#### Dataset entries
┌──

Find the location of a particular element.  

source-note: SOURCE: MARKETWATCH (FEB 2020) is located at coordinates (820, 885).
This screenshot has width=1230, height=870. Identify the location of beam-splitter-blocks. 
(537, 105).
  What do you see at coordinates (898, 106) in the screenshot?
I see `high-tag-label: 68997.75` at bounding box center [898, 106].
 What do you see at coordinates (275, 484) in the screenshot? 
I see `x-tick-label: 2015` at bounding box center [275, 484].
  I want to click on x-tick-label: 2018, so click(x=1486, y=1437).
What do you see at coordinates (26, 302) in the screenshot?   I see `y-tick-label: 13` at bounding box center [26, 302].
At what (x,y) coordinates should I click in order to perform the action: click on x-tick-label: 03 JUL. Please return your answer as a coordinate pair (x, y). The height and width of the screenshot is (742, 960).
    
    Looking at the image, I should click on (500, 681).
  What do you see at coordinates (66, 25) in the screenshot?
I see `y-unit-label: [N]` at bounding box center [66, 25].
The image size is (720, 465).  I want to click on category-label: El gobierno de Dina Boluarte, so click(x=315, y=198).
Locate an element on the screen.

└──

Retype every one of the records above word for word, keeping each line as it appears.

Find the location of a particular element.  

source-note: SOURCE: MARKETWATCH (FEB 2020) is located at coordinates (820, 885).
This screenshot has width=1230, height=870. Identify the location of beam-splitter-blocks. 
(537, 105).
  What do you see at coordinates (898, 106) in the screenshot?
I see `high-tag-label: 68997.75` at bounding box center [898, 106].
 What do you see at coordinates (275, 484) in the screenshot? 
I see `x-tick-label: 2015` at bounding box center [275, 484].
  I want to click on x-tick-label: 2018, so click(x=1486, y=1437).
What do you see at coordinates (26, 302) in the screenshot?   I see `y-tick-label: 13` at bounding box center [26, 302].
At what (x,y) coordinates should I click in order to perform the action: click on x-tick-label: 03 JUL. Please return your answer as a coordinate pair (x, y). The height and width of the screenshot is (742, 960).
    
    Looking at the image, I should click on (500, 681).
  What do you see at coordinates (66, 25) in the screenshot?
I see `y-unit-label: [N]` at bounding box center [66, 25].
The image size is (720, 465).  I want to click on category-label: El gobierno de Dina Boluarte, so click(x=315, y=198).
Locate an element on the screen.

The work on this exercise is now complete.